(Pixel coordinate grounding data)
========

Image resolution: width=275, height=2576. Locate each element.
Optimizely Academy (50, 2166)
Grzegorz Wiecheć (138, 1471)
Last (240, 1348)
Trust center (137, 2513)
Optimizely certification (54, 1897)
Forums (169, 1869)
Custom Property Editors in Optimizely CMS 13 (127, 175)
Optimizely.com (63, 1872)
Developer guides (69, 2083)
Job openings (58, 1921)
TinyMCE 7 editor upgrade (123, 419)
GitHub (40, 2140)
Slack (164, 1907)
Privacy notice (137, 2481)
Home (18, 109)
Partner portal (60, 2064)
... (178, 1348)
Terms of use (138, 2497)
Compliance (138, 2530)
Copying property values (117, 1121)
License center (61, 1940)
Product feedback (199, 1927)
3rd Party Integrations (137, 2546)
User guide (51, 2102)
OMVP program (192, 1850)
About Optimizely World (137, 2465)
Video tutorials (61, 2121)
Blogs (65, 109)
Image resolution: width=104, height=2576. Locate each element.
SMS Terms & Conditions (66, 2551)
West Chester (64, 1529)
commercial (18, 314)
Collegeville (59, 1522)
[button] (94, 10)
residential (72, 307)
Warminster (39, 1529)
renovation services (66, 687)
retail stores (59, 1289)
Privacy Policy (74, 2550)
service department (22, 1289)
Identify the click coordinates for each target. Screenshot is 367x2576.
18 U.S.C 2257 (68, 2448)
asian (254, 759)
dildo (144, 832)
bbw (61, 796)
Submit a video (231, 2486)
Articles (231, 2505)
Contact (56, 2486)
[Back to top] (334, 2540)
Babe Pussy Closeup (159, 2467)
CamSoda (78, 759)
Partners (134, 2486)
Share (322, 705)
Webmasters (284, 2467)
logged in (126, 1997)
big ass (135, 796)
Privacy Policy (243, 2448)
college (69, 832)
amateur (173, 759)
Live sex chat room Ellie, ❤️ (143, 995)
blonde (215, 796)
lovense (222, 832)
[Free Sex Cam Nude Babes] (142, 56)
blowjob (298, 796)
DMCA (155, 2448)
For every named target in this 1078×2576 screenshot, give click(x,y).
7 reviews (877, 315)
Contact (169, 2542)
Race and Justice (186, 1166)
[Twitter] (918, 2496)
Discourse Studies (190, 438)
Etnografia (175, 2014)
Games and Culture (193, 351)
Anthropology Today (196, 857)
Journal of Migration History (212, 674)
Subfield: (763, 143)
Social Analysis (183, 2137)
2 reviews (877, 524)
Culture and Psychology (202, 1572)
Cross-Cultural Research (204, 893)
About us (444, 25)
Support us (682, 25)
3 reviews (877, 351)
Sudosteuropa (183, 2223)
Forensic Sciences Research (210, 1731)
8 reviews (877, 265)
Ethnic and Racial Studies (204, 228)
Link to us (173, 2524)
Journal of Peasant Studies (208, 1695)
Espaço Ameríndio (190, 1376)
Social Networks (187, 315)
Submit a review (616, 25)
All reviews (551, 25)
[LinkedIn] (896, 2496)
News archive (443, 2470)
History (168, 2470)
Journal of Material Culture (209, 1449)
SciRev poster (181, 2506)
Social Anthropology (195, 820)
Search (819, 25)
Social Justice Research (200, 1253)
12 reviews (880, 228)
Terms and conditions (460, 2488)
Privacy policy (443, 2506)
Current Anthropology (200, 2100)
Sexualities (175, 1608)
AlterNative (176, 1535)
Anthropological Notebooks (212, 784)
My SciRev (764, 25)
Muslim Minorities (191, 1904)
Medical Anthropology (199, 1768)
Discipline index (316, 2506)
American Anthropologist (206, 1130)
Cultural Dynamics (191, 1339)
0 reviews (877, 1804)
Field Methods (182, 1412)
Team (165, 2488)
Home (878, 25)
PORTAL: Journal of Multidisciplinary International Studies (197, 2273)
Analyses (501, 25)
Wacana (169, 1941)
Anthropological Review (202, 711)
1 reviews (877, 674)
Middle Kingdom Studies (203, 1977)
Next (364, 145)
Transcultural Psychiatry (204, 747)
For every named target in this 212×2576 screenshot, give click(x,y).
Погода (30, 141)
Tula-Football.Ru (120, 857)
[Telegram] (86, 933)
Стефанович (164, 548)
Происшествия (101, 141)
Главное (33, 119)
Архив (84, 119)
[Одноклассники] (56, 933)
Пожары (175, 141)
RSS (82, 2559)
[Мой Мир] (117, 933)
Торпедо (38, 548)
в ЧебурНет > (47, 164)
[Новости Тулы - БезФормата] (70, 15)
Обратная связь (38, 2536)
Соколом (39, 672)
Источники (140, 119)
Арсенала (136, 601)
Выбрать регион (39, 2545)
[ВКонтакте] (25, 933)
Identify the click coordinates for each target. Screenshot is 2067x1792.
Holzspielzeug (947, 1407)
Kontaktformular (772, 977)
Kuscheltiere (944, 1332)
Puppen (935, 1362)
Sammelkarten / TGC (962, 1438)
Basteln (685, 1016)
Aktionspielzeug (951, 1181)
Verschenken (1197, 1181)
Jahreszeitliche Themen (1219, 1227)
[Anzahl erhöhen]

========

▸ **What to work on**:
The data must be given again in full, exactly as written.

▸ **Result**:
Image resolution: width=275, height=2576. Locate each element.
Optimizely Academy (50, 2166)
Grzegorz Wiecheć (138, 1471)
Last (240, 1348)
Trust center (137, 2513)
Optimizely certification (54, 1897)
Forums (169, 1869)
Custom Property Editors in Optimizely CMS 13 (127, 175)
Optimizely.com (63, 1872)
Developer guides (69, 2083)
Job openings (58, 1921)
TinyMCE 7 editor upgrade (123, 419)
GitHub (40, 2140)
Slack (164, 1907)
Privacy notice (137, 2481)
Home (18, 109)
Partner portal (60, 2064)
... (178, 1348)
Terms of use (138, 2497)
Compliance (138, 2530)
Copying property values (117, 1121)
License center (61, 1940)
Product feedback (199, 1927)
3rd Party Integrations (137, 2546)
User guide (51, 2102)
OMVP program (192, 1850)
About Optimizely World (137, 2465)
Video tutorials (61, 2121)
Blogs (65, 109)
Image resolution: width=104, height=2576. Locate each element.
SMS Terms & Conditions (66, 2551)
West Chester (64, 1529)
commercial (18, 314)
Collegeville (59, 1522)
[button] (94, 10)
residential (72, 307)
Warminster (39, 1529)
renovation services (66, 687)
retail stores (59, 1289)
Privacy Policy (74, 2550)
service department (22, 1289)
Identify the click coordinates for each target. Screenshot is 367x2576.
18 U.S.C 2257 (68, 2448)
asian (254, 759)
dildo (144, 832)
bbw (61, 796)
Submit a video (231, 2486)
Articles (231, 2505)
Contact (56, 2486)
[Back to top] (334, 2540)
Babe Pussy Closeup (159, 2467)
CamSoda (78, 759)
Partners (134, 2486)
Share (322, 705)
Webmasters (284, 2467)
logged in (126, 1997)
big ass (135, 796)
Privacy Policy (243, 2448)
college (69, 832)
amateur (173, 759)
Live sex chat room Ellie, ❤️ (143, 995)
blonde (215, 796)
lovense (222, 832)
[Free Sex Cam Nude Babes] (142, 56)
blowjob (298, 796)
DMCA (155, 2448)
For every named target in this 1078×2576 screenshot, give click(x,y).
7 reviews (877, 315)
Contact (169, 2542)
Race and Justice (186, 1166)
[Twitter] (918, 2496)
Discourse Studies (190, 438)
Etnografia (175, 2014)
Games and Culture (193, 351)
Anthropology Today (196, 857)
Journal of Migration History (212, 674)
Subfield: (763, 143)
Social Analysis (183, 2137)
2 reviews (877, 524)
Culture and Psychology (202, 1572)
Cross-Cultural Research (204, 893)
About us (444, 25)
Support us (682, 25)
3 reviews (877, 351)
Sudosteuropa (183, 2223)
Forensic Sciences Research (210, 1731)
8 reviews (877, 265)
Ethnic and Racial Studies (204, 228)
Link to us (173, 2524)
Journal of Peasant Studies (208, 1695)
Espaço Ameríndio (190, 1376)
Social Networks (187, 315)
Submit a review (616, 25)
All reviews (551, 25)
[LinkedIn] (896, 2496)
News archive (443, 2470)
History (168, 2470)
Journal of Material Culture (209, 1449)
SciRev poster (181, 2506)
Social Anthropology (195, 820)
Search (819, 25)
Social Justice Research (200, 1253)
12 reviews (880, 228)
Terms and conditions (460, 2488)
Privacy policy (443, 2506)
Current Anthropology (200, 2100)
Sexualities (175, 1608)
AlterNative (176, 1535)
Anthropological Notebooks (212, 784)
My SciRev (764, 25)
Muslim Minorities (191, 1904)
Medical Anthropology (199, 1768)
Discipline index (316, 2506)
American Anthropologist (206, 1130)
Cultural Dynamics (191, 1339)
0 reviews (877, 1804)
Field Methods (182, 1412)
Team (165, 2488)
Home (878, 25)
PORTAL: Journal of Multidisciplinary International Studies (197, 2273)
Analyses (501, 25)
Wacana (169, 1941)
Anthropological Review (202, 711)
1 reviews (877, 674)
Middle Kingdom Studies (203, 1977)
Next (364, 145)
Transcultural Psychiatry (204, 747)
For every named target in this 212×2576 screenshot, give click(x,y).
Погода (30, 141)
Tula-Football.Ru (120, 857)
[Telegram] (86, 933)
Стефанович (164, 548)
Происшествия (101, 141)
Главное (33, 119)
Архив (84, 119)
[Одноклассники] (56, 933)
Пожары (175, 141)
RSS (82, 2559)
[Мой Мир] (117, 933)
Торпедо (38, 548)
в ЧебурНет > (47, 164)
[Новости Тулы - БезФормата] (70, 15)
Обратная связь (38, 2536)
Соколом (39, 672)
Источники (140, 119)
Арсенала (136, 601)
Выбрать регион (39, 2545)
[ВКонтакте] (25, 933)
Identify the click coordinates for each target. Screenshot is 2067x1792.
Holzspielzeug (947, 1407)
Kontaktformular (772, 977)
Kuscheltiere (944, 1332)
Puppen (935, 1362)
Sammelkarten / TGC (962, 1438)
Basteln (685, 1016)
Aktionspielzeug (951, 1181)
Verschenken (1197, 1181)
Jahreszeitliche Themen (1219, 1227)
[Anzahl erhöhen]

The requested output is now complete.